Saint Clare of Assisi, Italy: Sarasen mercenaries threatened the nuns in the Convent of San Damiano, where St. Claire lay ill. St. Claire took the Monstrance and pleaded with Our Lord to protect the nuns and also the city. A sweet voice told her that it would be done. The mercenaries just turned away from the convent gates.
Saint Catherine of Sienna, Italy: She was a special friend of Jesus. She was not formally educated, but is yet one of the women doctors of the Church. She was given the gift of holding the Baby Jesus in her arms, presented to her by Our Lady. She was given the gift of ecstasies of the levitation many times. She was given the special gift of drinking the Blood of Jesus from His side, after this she couldn’t eat any more.
She was neither hungry nor could she retain anything other than the Sacred Species in her stomach, yet she was full of energy and very active.

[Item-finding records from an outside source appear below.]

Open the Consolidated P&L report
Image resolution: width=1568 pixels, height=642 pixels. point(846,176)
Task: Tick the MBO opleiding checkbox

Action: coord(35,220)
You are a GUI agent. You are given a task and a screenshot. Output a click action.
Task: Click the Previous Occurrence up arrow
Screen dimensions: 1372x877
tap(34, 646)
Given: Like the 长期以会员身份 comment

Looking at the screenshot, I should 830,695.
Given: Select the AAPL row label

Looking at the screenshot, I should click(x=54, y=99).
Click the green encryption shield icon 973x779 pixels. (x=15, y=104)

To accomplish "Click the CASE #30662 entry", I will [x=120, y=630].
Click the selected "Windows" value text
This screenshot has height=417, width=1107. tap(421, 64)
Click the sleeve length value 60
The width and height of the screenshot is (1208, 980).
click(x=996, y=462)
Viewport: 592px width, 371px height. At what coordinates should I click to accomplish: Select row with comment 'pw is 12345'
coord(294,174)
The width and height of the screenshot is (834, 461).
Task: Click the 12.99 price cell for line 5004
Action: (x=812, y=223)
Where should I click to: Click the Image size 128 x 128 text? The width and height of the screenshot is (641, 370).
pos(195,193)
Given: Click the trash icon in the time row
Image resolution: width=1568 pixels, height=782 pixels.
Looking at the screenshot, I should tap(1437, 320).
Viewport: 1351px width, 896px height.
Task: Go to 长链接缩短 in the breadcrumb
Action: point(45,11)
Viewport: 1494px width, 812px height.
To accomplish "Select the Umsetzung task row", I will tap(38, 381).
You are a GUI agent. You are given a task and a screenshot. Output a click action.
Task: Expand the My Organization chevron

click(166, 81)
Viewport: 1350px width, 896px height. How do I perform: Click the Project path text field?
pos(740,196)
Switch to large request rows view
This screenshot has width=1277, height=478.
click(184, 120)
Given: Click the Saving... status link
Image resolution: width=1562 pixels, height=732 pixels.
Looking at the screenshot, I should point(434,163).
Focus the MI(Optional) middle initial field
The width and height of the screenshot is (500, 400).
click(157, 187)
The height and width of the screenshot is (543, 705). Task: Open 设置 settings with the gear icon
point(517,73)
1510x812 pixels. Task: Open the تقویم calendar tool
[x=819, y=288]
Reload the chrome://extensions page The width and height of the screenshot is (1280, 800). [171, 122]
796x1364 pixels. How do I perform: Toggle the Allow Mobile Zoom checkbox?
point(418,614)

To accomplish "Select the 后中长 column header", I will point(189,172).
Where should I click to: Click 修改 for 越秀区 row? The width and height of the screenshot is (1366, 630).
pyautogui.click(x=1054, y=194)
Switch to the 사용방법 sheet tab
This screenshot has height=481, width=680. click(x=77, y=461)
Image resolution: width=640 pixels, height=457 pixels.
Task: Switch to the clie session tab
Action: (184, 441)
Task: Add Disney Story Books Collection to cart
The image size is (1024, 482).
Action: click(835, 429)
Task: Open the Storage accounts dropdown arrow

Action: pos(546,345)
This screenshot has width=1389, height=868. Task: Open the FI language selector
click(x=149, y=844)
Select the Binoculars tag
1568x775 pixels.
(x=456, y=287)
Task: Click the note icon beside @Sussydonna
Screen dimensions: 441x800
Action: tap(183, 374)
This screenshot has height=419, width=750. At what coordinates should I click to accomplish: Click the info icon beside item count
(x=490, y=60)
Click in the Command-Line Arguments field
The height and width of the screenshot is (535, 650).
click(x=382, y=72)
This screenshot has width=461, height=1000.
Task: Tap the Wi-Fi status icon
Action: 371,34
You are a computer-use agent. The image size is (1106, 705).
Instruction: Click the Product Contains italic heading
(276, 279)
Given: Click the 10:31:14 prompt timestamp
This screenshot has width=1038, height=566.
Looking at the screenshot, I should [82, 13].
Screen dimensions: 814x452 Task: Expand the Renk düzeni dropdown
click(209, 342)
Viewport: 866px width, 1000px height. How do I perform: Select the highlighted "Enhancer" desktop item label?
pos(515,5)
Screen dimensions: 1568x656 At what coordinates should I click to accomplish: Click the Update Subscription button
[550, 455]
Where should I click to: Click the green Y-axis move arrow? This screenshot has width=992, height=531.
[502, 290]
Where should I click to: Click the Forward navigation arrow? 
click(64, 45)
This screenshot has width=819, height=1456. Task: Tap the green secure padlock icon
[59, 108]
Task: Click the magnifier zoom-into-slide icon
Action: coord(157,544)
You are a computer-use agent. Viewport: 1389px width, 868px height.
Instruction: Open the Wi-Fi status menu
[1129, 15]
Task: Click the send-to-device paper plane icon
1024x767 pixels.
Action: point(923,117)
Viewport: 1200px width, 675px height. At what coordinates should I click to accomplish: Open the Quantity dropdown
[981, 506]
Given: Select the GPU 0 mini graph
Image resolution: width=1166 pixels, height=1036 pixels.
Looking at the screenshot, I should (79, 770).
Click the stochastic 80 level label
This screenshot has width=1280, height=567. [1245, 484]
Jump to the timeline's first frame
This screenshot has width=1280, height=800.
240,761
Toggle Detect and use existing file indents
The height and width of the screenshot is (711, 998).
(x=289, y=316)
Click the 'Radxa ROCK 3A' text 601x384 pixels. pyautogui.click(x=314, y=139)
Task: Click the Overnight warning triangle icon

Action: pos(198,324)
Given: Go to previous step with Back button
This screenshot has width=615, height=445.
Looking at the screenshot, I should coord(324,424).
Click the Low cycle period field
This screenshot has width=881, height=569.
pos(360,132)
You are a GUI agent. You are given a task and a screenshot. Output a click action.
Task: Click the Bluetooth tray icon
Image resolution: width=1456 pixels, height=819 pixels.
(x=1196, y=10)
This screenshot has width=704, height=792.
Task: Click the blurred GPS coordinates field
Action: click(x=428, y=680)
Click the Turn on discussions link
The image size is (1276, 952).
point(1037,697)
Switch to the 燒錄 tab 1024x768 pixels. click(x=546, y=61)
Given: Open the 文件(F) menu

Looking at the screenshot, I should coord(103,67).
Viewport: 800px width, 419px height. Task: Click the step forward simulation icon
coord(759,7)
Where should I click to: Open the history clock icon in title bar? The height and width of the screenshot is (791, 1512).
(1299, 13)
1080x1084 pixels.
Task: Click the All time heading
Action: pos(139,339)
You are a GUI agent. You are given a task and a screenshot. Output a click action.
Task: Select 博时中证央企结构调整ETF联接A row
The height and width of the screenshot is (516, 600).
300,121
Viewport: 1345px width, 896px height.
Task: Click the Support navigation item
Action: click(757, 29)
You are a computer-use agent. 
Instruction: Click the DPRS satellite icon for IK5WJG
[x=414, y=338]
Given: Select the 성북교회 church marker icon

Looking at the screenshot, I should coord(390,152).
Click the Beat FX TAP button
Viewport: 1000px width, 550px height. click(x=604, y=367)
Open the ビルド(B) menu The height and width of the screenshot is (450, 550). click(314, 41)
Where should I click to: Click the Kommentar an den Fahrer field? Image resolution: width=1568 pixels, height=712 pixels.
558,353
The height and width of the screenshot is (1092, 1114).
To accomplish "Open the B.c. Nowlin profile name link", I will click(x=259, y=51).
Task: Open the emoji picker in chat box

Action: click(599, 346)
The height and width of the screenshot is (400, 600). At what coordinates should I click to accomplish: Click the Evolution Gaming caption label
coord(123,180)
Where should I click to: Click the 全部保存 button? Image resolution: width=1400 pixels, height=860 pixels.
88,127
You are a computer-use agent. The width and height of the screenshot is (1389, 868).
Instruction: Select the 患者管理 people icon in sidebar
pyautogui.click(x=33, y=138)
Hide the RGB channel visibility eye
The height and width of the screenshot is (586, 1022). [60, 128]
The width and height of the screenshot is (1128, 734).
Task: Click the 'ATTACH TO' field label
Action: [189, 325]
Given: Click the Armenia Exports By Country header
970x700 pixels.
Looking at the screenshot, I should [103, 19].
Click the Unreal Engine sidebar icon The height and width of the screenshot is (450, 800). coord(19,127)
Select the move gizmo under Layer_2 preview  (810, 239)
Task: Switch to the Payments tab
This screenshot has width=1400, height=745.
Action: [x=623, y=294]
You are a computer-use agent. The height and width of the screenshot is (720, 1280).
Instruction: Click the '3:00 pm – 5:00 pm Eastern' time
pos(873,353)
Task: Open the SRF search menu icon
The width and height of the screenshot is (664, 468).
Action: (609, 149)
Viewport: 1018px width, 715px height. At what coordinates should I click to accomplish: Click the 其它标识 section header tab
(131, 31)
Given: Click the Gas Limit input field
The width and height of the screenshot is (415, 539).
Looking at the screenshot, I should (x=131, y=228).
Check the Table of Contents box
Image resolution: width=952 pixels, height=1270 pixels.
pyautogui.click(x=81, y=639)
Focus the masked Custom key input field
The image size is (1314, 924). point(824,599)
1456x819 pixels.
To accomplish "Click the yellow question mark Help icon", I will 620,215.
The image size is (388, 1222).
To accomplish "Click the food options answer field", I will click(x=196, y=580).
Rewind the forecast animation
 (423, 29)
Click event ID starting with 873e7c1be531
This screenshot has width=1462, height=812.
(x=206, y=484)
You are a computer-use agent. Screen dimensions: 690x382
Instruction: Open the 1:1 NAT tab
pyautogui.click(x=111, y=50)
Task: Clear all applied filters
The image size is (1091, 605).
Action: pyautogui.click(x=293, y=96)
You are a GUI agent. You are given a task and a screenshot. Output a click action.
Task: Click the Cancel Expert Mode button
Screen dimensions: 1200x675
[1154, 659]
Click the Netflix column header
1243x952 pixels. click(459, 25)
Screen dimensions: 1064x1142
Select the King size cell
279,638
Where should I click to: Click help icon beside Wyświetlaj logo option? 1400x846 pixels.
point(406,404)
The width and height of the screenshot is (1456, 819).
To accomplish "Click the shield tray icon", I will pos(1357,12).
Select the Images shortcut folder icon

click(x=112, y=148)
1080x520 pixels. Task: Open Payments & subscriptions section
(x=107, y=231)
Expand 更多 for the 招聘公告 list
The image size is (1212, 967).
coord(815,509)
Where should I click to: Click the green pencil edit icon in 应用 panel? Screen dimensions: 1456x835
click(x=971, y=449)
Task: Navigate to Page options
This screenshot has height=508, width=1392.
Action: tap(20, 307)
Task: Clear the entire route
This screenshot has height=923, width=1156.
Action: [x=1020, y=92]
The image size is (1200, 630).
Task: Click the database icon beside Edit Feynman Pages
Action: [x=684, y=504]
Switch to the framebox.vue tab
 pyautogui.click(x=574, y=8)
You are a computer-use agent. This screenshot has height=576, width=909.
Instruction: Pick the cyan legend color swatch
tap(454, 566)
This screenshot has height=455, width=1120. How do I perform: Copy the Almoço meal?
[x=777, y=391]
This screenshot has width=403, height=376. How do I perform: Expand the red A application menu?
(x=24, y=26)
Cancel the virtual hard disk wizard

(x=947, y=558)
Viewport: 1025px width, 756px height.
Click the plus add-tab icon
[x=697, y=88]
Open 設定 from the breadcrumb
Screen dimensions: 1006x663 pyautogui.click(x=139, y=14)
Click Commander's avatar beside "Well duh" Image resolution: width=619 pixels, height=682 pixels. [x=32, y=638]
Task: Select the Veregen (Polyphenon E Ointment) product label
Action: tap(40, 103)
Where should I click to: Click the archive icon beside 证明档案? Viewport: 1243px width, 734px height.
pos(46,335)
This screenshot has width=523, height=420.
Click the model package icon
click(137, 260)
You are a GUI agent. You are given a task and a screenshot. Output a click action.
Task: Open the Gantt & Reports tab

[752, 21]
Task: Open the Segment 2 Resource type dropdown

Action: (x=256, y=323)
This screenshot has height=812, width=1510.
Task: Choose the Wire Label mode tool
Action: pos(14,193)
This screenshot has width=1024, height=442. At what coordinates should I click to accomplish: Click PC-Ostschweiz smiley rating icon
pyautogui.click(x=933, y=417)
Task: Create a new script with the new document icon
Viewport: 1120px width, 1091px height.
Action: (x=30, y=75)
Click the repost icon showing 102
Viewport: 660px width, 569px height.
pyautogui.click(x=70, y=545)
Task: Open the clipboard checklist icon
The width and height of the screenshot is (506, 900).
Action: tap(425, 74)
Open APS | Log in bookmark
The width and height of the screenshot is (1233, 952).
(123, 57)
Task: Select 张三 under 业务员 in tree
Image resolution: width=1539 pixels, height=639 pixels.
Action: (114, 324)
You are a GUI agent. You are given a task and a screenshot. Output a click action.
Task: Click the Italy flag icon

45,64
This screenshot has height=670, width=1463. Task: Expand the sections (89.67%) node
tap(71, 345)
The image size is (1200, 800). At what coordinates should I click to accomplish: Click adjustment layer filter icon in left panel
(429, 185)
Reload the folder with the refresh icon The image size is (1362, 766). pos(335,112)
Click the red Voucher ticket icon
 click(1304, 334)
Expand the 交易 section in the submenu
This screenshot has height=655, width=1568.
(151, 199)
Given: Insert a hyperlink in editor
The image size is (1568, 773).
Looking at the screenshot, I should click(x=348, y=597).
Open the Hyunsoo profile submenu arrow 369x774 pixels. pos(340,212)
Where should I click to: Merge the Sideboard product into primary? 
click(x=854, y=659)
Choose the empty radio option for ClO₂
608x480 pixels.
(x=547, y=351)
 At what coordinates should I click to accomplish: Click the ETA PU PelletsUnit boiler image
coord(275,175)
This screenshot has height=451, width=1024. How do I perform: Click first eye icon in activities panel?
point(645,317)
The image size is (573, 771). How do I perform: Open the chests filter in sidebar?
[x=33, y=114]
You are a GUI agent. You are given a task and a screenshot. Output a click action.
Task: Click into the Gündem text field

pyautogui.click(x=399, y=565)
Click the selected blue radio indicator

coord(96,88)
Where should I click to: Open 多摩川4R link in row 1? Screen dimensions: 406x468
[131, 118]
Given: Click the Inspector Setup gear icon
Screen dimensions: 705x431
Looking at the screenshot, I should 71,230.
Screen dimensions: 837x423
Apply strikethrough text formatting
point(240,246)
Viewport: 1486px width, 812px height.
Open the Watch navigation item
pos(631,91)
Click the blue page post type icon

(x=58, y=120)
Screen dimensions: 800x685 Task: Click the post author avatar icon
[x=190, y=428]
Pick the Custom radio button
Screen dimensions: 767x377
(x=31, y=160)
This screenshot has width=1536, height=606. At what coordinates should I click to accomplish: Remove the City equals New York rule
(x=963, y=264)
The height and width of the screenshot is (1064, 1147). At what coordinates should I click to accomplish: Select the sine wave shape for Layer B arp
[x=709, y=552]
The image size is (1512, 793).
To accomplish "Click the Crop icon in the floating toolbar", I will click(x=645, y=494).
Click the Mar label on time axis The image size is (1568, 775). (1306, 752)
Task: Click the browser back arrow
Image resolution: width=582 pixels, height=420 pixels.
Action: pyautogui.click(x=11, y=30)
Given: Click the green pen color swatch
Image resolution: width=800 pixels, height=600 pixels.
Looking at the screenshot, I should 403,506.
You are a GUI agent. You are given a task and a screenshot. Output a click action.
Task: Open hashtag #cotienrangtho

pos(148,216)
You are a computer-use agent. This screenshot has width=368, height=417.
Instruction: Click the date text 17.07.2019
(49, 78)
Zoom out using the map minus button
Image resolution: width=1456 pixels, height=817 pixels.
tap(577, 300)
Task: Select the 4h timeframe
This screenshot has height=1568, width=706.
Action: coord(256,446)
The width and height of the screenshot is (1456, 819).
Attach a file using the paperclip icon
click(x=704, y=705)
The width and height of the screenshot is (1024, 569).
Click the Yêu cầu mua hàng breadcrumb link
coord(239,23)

Saint Nicholas of Flue, Switzerland: He was a soldier and statesman and the father of ten children. At 50 years of age he set his house in order and leaving his home and family, became a religious hermit. At the very start of his ministry, one night, he suffered severe cramps in his stomach while sleeping beneath a tree. Praying intently, he accepted whatever the Lord’s will would be. After a while, the pain subsided, but from that time till the end of his life, he lost all desire for food or drink. He could retain nothing except the Body and Blood of Jesus in the Eucharist.
Saint Anthony Mary Claret, Spain : In his autobiography we read: “On 26th of August, 1861, while I prayed in the Church of the Rosary, in Granja, at seven o’clock, the Lord granted me the great grace of the conservation of the Sacramental Species and of always having, day and night, the Blessed Sacrament within my breast.”